**Provided text:**

━━━━━━━━━━━━━━━━

I just finished Pevsener's The Englishness of English Art - really great polemic - written in the fifties he still thought New Towns would be a possible way forward - Pictures of Stevenage town centre unspoilt by years of economic gloom were rather nostalgic for me as i grew up just a few miles from there and my mum was one of those who were shipped out from London to settle there. It works well alongside Romantic Moderns by Alexandra Harris.

Now reading Eugenides' new novel The Marriage Plot alongside a mjor re-read of Pound (a perrenial favourite).
Finished Coetzee's Elizabeth Costello - neitehr warm, nor comforting but good.
 

craner

Beast of Burden
An amazing polemic in this vein that I've never had chance to recommend before is Louis Chevalier's The Assassination of Paris. If you've experienced the slow destruction and denuding of London at all in the last ten years, Chevalier's essay will resonate.

Apart from that, we are wandering into Owen Hatherley territory now, which we shouldn't be doing.
 

luka

Well-known member
we are wandering into Owen Hatherley territory now, which we shouldn't be doing.

has it ever occurred to you Oliver that of the many thousands of people who wrote blogs between the years 2000-2009 me and you are the only ones never to have been awarded book contracts and journalism work?
 

luka

Well-known member
i dont have a problem with owen hatherly though. i quite approve. at least he carved out his own niche.
 

slim jenkins

El Hombre Invisible
Talking of blogging.
I've just finished Never Any End To Paris by Enrique Vila-Matas. I reckon he's a very Dissensian (?) writer, if I dare say so. Just about the most important living writer, in my book anyway. You can keep Bolano...:D;)

You can read my thoughts here if you want.
 

faustus

Well-known member
Talking of blogging.

━━━━━━━━━━━━━━━━

**Data provided:**
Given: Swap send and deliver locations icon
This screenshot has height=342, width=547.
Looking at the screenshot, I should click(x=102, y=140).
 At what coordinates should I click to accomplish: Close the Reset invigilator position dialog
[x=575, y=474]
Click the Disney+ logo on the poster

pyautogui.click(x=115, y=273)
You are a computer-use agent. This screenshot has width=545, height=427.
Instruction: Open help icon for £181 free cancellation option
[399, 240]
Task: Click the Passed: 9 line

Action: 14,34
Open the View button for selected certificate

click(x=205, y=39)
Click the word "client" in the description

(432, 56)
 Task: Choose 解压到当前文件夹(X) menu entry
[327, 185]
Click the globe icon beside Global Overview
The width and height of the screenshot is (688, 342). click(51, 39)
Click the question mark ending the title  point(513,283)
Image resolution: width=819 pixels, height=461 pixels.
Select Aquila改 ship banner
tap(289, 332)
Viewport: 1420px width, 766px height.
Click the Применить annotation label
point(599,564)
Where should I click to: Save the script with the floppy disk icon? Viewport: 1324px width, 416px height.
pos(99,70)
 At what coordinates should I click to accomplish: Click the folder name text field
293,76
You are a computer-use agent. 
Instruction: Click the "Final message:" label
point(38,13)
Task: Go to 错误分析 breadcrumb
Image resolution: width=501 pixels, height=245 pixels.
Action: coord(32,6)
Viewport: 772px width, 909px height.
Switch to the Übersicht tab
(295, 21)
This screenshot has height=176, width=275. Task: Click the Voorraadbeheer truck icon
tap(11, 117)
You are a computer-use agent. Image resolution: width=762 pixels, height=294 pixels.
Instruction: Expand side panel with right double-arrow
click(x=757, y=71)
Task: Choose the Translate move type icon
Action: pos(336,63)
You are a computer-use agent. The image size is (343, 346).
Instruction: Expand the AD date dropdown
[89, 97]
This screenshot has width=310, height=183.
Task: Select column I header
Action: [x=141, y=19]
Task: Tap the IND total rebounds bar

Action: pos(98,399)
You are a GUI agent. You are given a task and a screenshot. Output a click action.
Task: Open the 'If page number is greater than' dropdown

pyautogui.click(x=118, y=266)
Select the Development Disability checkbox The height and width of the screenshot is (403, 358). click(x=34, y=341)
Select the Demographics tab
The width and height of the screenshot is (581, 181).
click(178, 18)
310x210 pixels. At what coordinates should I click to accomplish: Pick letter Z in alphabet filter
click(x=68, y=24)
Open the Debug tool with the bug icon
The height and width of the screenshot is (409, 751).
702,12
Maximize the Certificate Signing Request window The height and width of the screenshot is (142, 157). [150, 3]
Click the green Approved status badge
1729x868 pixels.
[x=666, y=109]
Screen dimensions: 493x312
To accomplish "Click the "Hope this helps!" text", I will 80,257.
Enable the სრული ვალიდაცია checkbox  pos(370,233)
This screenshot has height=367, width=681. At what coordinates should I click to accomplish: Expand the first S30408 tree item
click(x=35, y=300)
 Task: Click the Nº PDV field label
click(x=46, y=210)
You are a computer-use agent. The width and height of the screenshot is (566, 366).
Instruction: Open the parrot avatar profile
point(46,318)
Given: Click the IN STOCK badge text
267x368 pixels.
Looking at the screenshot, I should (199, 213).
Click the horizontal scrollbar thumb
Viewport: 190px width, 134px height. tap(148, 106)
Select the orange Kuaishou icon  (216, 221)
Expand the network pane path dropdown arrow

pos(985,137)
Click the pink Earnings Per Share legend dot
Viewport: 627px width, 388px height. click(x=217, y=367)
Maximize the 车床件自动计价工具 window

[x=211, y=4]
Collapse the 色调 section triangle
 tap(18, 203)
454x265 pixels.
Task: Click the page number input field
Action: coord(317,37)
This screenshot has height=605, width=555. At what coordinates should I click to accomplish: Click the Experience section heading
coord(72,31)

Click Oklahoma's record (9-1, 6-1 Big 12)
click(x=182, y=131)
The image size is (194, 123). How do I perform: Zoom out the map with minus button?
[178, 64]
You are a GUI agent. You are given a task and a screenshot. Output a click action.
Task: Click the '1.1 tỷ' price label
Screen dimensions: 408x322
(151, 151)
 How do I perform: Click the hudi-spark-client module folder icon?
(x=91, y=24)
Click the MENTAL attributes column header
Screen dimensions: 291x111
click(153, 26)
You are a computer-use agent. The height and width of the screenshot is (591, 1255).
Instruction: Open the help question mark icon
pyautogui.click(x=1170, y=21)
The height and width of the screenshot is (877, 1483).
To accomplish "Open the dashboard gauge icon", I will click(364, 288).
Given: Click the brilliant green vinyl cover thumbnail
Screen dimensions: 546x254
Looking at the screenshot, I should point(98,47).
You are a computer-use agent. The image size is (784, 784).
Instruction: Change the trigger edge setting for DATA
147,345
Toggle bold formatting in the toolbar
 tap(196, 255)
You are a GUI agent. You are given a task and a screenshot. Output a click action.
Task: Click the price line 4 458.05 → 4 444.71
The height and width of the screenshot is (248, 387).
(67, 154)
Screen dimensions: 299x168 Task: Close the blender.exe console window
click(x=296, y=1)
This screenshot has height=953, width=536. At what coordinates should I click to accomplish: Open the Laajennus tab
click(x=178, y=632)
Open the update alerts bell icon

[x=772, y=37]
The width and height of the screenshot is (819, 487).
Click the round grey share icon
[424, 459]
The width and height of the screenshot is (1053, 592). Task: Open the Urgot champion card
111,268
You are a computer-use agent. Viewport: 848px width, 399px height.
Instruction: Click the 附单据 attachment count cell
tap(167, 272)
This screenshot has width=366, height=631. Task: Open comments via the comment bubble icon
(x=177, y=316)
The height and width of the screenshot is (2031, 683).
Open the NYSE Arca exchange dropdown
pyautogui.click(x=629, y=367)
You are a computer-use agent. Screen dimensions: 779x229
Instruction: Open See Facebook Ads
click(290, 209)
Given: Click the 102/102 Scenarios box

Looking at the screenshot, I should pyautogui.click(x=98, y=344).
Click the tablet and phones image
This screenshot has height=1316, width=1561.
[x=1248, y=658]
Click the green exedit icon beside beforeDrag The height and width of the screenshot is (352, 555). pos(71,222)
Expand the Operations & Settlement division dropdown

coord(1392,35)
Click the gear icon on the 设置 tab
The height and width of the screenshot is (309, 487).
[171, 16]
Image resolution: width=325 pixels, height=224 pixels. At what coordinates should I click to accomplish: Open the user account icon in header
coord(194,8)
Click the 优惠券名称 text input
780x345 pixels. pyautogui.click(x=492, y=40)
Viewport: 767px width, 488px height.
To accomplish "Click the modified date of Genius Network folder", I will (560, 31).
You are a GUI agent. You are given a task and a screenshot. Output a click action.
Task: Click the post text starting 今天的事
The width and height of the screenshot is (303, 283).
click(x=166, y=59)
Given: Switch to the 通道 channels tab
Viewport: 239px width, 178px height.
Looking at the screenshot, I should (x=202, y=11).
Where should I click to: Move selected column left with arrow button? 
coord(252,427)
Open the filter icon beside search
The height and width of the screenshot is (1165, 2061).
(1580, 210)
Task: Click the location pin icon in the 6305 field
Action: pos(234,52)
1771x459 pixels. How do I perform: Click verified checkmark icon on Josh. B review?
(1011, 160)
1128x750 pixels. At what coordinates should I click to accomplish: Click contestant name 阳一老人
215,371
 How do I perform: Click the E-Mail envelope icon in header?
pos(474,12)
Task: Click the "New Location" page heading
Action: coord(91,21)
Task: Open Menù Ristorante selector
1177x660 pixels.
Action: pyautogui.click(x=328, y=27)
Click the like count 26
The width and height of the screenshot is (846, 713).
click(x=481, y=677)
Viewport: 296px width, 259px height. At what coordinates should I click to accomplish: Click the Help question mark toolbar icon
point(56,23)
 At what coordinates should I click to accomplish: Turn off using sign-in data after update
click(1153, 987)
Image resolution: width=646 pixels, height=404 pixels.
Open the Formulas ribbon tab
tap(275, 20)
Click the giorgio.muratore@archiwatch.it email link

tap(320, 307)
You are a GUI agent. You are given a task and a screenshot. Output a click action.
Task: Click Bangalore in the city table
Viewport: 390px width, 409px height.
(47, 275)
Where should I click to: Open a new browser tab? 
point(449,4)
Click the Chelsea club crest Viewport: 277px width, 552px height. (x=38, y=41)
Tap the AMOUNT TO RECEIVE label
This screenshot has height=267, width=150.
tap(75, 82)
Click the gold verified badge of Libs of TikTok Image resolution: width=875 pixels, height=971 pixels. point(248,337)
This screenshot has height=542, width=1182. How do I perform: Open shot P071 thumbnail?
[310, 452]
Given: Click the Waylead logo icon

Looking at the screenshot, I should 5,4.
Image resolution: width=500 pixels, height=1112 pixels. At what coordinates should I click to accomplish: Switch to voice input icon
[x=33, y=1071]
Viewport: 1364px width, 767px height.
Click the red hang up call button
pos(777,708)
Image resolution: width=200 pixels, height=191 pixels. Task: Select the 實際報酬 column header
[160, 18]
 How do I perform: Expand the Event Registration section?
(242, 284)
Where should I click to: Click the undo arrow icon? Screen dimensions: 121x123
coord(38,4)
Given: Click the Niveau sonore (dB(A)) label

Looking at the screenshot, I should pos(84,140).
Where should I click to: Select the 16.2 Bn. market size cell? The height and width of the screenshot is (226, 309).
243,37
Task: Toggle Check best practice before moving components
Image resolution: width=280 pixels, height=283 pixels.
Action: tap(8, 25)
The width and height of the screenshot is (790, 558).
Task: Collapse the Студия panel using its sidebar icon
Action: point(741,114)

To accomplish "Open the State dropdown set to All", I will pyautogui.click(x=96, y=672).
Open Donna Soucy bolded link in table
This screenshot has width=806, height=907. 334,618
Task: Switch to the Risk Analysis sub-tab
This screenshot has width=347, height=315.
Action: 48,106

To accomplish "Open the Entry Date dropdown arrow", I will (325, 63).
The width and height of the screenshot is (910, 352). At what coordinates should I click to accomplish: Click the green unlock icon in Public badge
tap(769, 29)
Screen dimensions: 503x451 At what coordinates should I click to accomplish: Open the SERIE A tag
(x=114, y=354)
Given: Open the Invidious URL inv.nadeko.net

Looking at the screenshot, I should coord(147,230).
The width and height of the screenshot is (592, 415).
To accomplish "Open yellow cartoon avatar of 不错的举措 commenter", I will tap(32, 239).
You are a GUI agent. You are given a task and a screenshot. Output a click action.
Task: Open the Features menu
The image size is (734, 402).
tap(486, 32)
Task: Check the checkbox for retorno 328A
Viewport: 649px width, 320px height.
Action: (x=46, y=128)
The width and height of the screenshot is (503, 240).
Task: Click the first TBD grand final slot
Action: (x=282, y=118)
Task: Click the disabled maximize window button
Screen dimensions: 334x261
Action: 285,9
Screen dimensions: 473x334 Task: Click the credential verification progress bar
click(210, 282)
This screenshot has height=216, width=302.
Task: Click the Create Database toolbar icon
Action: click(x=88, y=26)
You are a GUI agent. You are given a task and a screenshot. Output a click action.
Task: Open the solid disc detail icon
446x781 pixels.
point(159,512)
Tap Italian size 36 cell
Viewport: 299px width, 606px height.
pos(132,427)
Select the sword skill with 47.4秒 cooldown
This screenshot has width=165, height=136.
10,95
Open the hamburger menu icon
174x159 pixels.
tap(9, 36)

━━━━━━━━━━━━━━━━

**Work task 1:** In the forum thread, which Louis Chevalier book does one poster recommend?
**Work task 2:** Print the part of the forum thread starting at "has it ever" and ending at "can keep Bolano...:D;)".
The entries are separate material from the forum thread.

**Task result 1:** The Assassination of Paris

**Task result 2:**
has it ever occurred to you Oliver that of the many thousands of people who wrote blogs between the years 2000-2009 me and you are the only ones never to have been awarded book contracts and journalism work?
 

luka

Well-known member
i dont have a problem with owen hatherly though. i quite approve. at least he carved out his own niche.
 

slim jenkins

El Hombre Invisible
Talking of blogging.
I've just finished Never Any End To Paris by Enrique Vila-Matas. I reckon he's a very Dissensian (?) writer, if I dare say so. Just about the most important living writer, in my book anyway. You can keep Bolano...:D;)